El diario The Telegraph reveló que Ferguson se saltó al menos dos veces las medidas de distanciamiento social al permitir que su amante Antonia Saats viajase desde su casa en el sur de Londres para encontrarse ambos en su apartamento.

Tras saltar la noticia el epidemiólogo ha decidido dimitir este martes como asesor del Ejecutivo británico. «Acepto que cometí un error de juicio y tomé el curso de acción incorrecto.
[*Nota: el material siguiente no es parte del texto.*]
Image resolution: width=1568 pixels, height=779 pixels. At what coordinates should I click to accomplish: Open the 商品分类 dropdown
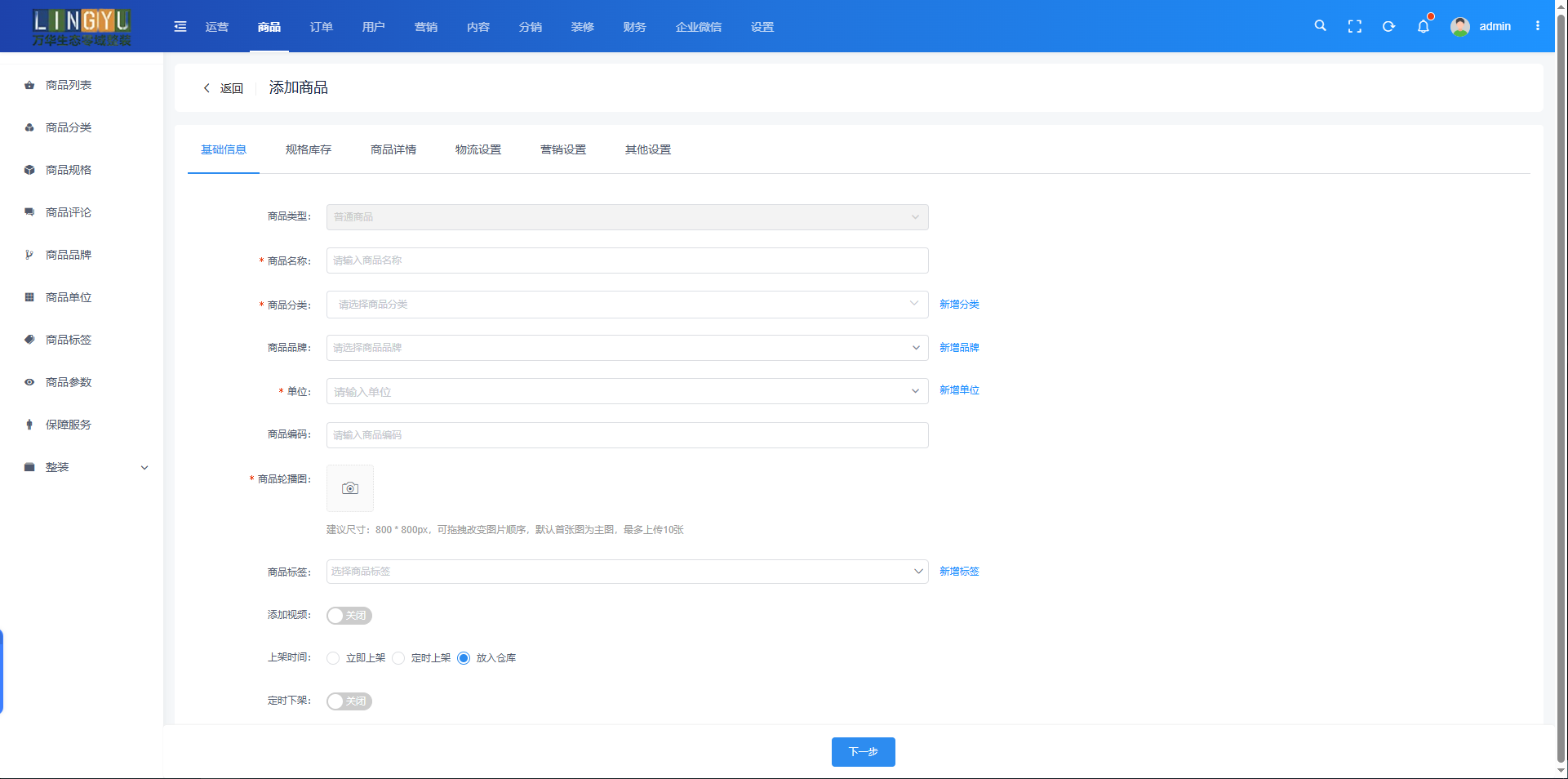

Por ello, he dado un paso atrás en mi actividad en SAGE», afirmó en un comunicado.

«Me arrepiento profundamente de cualquier menoscabo del mensaje de la necesidad de distancia social para controlar esta epidemia devastadora», agregó el científico.

Ferguson ha sido una de las voces que más ha apoyado el confinamiento y medidas de distanciamiento social por lo menos hasta que esté disponible una vacuna pero no solo desoyó su propios consejos sino también los de la subjefa médica del Gobierno, Jenny Harries, que llegó a hacer una referencia muy directa a la situación de parejas sentimentales separadas por el confinamiento: «Si dos mitades de una pareja viven en diferentes casas, deberán quedarse donde están y poner a prueba su relación».

El epidemiólogo contrajo el virus el 16 de marzo, un día después de haber estado junto a Boris Johnson en una conferencia de prensa en Downing Street y ha llegado a reconocer que pudo haber contagiado al primer ministro británico.

Ferguson estuvo dos semanas aislado y nada más recuperarse concertó la primera cita con su amante. Además de disculparse, se defiende asegurando que pensó que «era inmune» al coronavirus y no podía contagiar a Staats.